Pravastatin
Mechanism :
HMG coenzyme A reductase inhibitor (statin).
Statins reduce cholesterol by inhibiting an enzyme in the liver (HMG-CoA reductase) that is necessary for the production of cholesterol. In the blood, statins lower total and LDL ("bad") cholesterol as well as triglycerides. LDL cholesterol is believed to be an important cause of arteriosclerotic vascular disease. Lowering LDL cholesterol levels slows progression or reduces the size of cholesterol-containing plaques in the arteries of the heart and brain as well as other tissues. Statins also increase HDL ("good") cholesterol, and higher levels of HDL cholesterol are associated with reduced arteriosclerotic vascular disease. Raising HDL cholesterol levels may slow the progression of arteriosclerotic vascular disease.
Indication :
- Heterozygous familial hypercholesterolemia
Contraindications :
Pregnancy, Breastfeeding, CK >10x ULN, Myopathy, persistent AST or ALT >3x ULN, unexplained Elevated LFTs, active Hepatic disease.
Dosing :
8-13 years:
20 mg/day PO OD.
14-18 years:
40 mg/day PO OD.
Adverse Effect :
Rare: Rhabdomyolysis, myopathy, acute renal failure, hepatotoxicity, pancreatitis, hypersensitivity reaction, anaphylaxis, photosensitivity, dermatomyositis, lupus erythematosus, polymyalgia rheumatic, vasculitis, thrombocytopenia, leukopenia, hemolytic anemia, toxic epidermal necrolysis, erythema multiforme, Stevens-Johnson syndrome.
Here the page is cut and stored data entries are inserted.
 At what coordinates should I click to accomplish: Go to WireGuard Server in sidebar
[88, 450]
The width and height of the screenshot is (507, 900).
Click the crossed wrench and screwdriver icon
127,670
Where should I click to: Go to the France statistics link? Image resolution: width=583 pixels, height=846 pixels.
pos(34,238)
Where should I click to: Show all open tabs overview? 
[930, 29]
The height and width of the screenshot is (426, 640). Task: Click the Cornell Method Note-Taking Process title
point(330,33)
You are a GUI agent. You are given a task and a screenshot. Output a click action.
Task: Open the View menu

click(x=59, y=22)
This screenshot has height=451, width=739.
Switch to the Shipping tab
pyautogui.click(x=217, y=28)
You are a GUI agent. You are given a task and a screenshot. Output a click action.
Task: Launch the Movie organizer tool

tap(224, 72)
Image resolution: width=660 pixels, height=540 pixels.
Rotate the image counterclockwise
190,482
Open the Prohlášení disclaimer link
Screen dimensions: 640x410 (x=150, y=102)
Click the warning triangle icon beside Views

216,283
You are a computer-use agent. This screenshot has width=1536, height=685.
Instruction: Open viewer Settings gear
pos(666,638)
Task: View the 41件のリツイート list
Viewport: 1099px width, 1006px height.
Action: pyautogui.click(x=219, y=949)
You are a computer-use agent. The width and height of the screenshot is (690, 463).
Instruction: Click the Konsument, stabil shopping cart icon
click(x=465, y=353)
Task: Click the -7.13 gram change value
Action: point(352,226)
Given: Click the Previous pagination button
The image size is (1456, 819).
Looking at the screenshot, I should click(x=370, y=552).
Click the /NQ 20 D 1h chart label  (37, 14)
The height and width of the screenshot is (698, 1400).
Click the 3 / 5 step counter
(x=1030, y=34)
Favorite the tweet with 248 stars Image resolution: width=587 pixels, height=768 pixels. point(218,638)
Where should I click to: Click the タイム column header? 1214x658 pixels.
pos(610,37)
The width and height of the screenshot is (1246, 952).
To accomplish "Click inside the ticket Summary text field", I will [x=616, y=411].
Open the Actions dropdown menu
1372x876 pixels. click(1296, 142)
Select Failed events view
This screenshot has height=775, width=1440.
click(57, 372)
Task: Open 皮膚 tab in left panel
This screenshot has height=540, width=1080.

Common reactions: Headache, nausea, vomiting, diarrhea, rash, fatigue, chest pain, dizziness, dyspepsia, myalgia, cough.
Interaction :
GLP-2 receptor agonist, OATP1B1 substrate, OATP1B3 substrate: GI absorption enhanced
Avoid/Use Alternative:
Colchicine, cyclosporine, gemfibrozil, red yeast, rifampin, telbivudine.
Renal Dose :
Dose in Renal Impairment GFR (mL/min)
20-50 | Dose as in normal renal function |
10-20 | Dose as in normal renal function |
<10 | Dose as in normal renal function |
Dose in Patients undergoing Renal Replacement Therapies
CAPD | Unlikely to be dialysed. Dose as in normal renal function |
HD | Not dialysed. Dose as in normal renal function |
HDF/High flux | Unknown dialysability. Dose as in normal renal function |
CAV/VVHD | Unlikely to be dialysed. Dose as in normal renal function |
Hepatic Dose :
Contraindicated in patients with active liver disease or with unexplained or persistent hepatic transaminase elevations.